Rapid High-Yield Summary

  • Normal RR: 12–20/min; work of breathing matters more than rate alone.
  • Stridor → upper airway obstruction. Silent chest → life-threatening asthma. Absent breath sounds → pneumothorax or severe obstruction.
  • Crackles → alveolar fluid. Wheezes → bronchospasm. Rhonchi → airway secretions.
  • Hyperresonance → excess air (pneumothorax). Dullness → fluid or consolidation.
  • SpO2 <90% needs urgent intervention; COPD target is often 88–92%.
  • Early hypoxia: restlessness, anxiety, tachycardia.
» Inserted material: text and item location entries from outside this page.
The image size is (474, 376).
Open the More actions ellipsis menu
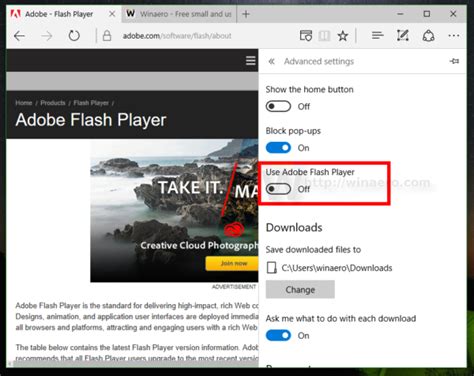pos(454,36)
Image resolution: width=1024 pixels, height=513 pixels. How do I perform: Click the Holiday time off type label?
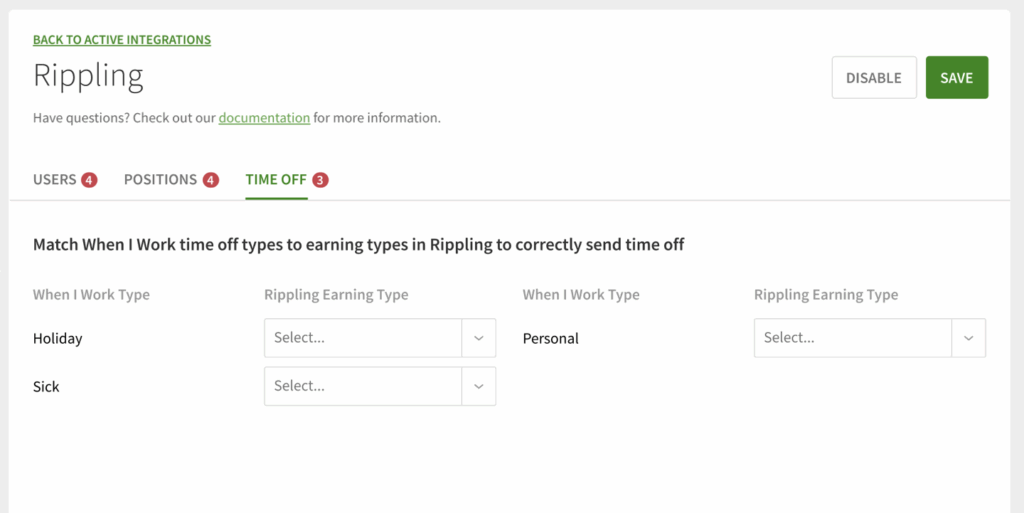pyautogui.click(x=58, y=339)
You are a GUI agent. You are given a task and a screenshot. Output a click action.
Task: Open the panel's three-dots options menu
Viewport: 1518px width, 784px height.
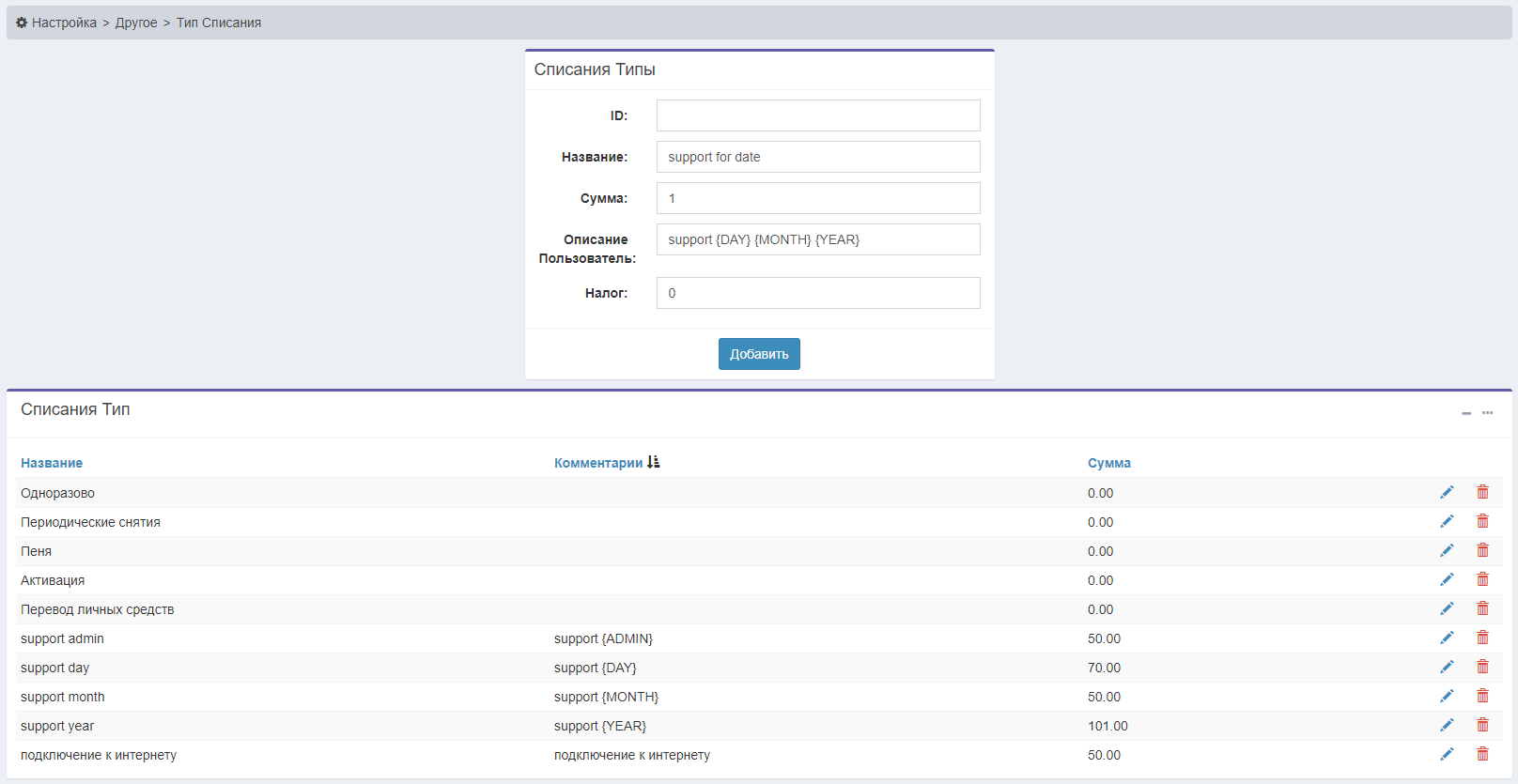tap(1487, 413)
Late hypoxia: cyanosis, bradycardia.

Exam Strategy Focus

  • Identify airway emergencies first: stridor, silent chest, absent breath sounds.
  • Interpret breath sounds in terms of air, fluid, or obstruction patterns.
  • Always interpret SpO2 alongside clinical signs — never rely on the number alone.

Key takeaways

  • Stridor, silent chest, and absent breath sounds are airway emergencies requiring immediate action.
  • Crackles = inspiration (fluid); wheezes = expiration (bronchospasm); rhonchi = secretions.
  • Increased tactile fremitus = consolidation; decreased = effusion or pneumothorax.
  • Hyperresonance = excess air; dullness = fluid or consolidation.
  • Early hypoxia: restlessness, anxiety, tachycardia. Late hypoxia: cyanosis, bradycardia.
  • Target SpO2 88–92% in COPD; <90% otherwise needs urgent intervention, but always correlate with clinical signs.